**Exercise goal**
Print out each entry below exactly, please.
= = = = =
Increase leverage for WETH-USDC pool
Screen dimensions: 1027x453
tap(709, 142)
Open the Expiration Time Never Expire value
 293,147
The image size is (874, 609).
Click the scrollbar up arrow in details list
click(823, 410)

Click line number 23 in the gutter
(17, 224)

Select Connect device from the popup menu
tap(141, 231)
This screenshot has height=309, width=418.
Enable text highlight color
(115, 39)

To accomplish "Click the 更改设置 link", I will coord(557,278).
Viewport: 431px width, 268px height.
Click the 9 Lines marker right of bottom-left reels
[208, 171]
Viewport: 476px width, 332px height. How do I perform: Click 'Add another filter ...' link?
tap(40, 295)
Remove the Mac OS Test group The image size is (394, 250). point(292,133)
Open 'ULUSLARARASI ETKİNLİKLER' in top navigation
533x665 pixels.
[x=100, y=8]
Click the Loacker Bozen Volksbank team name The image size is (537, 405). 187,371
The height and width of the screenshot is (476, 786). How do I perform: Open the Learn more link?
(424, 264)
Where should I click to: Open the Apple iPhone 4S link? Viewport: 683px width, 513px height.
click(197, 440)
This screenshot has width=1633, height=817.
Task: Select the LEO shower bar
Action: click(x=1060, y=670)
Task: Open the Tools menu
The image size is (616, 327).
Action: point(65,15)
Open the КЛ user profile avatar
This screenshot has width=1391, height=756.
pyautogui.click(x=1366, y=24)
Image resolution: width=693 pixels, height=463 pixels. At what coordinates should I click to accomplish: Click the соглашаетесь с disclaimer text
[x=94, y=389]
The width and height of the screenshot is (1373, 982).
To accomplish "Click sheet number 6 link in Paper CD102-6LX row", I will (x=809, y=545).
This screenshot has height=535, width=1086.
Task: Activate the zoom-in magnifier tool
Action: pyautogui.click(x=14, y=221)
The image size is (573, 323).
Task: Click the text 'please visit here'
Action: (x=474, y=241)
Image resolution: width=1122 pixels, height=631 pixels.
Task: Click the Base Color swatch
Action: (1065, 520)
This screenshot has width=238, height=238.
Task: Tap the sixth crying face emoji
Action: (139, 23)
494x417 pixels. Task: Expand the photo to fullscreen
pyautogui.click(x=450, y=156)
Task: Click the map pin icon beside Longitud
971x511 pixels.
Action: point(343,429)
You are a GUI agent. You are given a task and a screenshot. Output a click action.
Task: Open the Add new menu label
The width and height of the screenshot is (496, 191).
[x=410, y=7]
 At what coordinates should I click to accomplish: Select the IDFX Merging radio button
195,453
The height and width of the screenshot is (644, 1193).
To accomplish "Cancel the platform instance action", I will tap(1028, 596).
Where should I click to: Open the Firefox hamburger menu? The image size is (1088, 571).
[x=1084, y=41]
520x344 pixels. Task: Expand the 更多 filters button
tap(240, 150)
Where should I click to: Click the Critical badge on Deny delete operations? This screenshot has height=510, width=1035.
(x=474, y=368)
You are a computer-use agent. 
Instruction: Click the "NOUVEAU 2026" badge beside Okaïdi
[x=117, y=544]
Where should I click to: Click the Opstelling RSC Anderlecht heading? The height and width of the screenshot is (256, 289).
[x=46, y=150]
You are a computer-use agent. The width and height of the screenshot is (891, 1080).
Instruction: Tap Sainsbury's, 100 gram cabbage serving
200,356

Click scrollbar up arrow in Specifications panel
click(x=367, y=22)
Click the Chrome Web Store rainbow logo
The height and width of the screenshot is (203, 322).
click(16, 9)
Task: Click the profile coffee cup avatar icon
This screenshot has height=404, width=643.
= = = = =
**Result for this exercise**
Increase leverage for WETH-USDC pool
Screen dimensions: 1027x453
tap(709, 142)
Open the Expiration Time Never Expire value
 293,147
The image size is (874, 609).
Click the scrollbar up arrow in details list
click(823, 410)

Click line number 23 in the gutter
(17, 224)

Select Connect device from the popup menu
tap(141, 231)
This screenshot has height=309, width=418.
Enable text highlight color
(115, 39)

To accomplish "Click the 更改设置 link", I will coord(557,278).
Viewport: 431px width, 268px height.
Click the 9 Lines marker right of bottom-left reels
[208, 171]
Viewport: 476px width, 332px height. How do I perform: Click 'Add another filter ...' link?
tap(40, 295)
Remove the Mac OS Test group The image size is (394, 250). point(292,133)
Open 'ULUSLARARASI ETKİNLİKLER' in top navigation
533x665 pixels.
[x=100, y=8]
Click the Loacker Bozen Volksbank team name The image size is (537, 405). 187,371
The height and width of the screenshot is (476, 786). How do I perform: Open the Learn more link?
(424, 264)
Where should I click to: Open the Apple iPhone 4S link? Viewport: 683px width, 513px height.
click(197, 440)
This screenshot has width=1633, height=817.
Task: Select the LEO shower bar
Action: click(x=1060, y=670)
Task: Open the Tools menu
The image size is (616, 327).
Action: point(65,15)
Open the КЛ user profile avatar
This screenshot has width=1391, height=756.
pyautogui.click(x=1366, y=24)
Image resolution: width=693 pixels, height=463 pixels. At what coordinates should I click to accomplish: Click the соглашаетесь с disclaimer text
[x=94, y=389]
The width and height of the screenshot is (1373, 982).
To accomplish "Click sheet number 6 link in Paper CD102-6LX row", I will (x=809, y=545).
This screenshot has height=535, width=1086.
Task: Activate the zoom-in magnifier tool
Action: pyautogui.click(x=14, y=221)
The image size is (573, 323).
Task: Click the text 'please visit here'
Action: (x=474, y=241)
Image resolution: width=1122 pixels, height=631 pixels.
Task: Click the Base Color swatch
Action: (1065, 520)
This screenshot has width=238, height=238.
Task: Tap the sixth crying face emoji
Action: (139, 23)
494x417 pixels. Task: Expand the photo to fullscreen
pyautogui.click(x=450, y=156)
Task: Click the map pin icon beside Longitud
971x511 pixels.
Action: point(343,429)
You are a GUI agent. You are given a task and a screenshot. Output a click action.
Task: Open the Add new menu label
The width and height of the screenshot is (496, 191).
[x=410, y=7]
 At what coordinates should I click to accomplish: Select the IDFX Merging radio button
195,453
The height and width of the screenshot is (644, 1193).
To accomplish "Cancel the platform instance action", I will tap(1028, 596).
Where should I click to: Open the Firefox hamburger menu? The image size is (1088, 571).
[x=1084, y=41]
520x344 pixels. Task: Expand the 更多 filters button
tap(240, 150)
Where should I click to: Click the Critical badge on Deny delete operations? This screenshot has height=510, width=1035.
(x=474, y=368)
You are a computer-use agent. 
Instruction: Click the "NOUVEAU 2026" badge beside Okaïdi
[x=117, y=544]
Where should I click to: Click the Opstelling RSC Anderlecht heading? The height and width of the screenshot is (256, 289).
[x=46, y=150]
You are a computer-use agent. The width and height of the screenshot is (891, 1080).
Instruction: Tap Sainsbury's, 100 gram cabbage serving
200,356

Click scrollbar up arrow in Specifications panel
click(x=367, y=22)
Click the Chrome Web Store rainbow logo
The height and width of the screenshot is (203, 322).
click(16, 9)
Task: Click the profile coffee cup avatar icon
This screenshot has height=404, width=643.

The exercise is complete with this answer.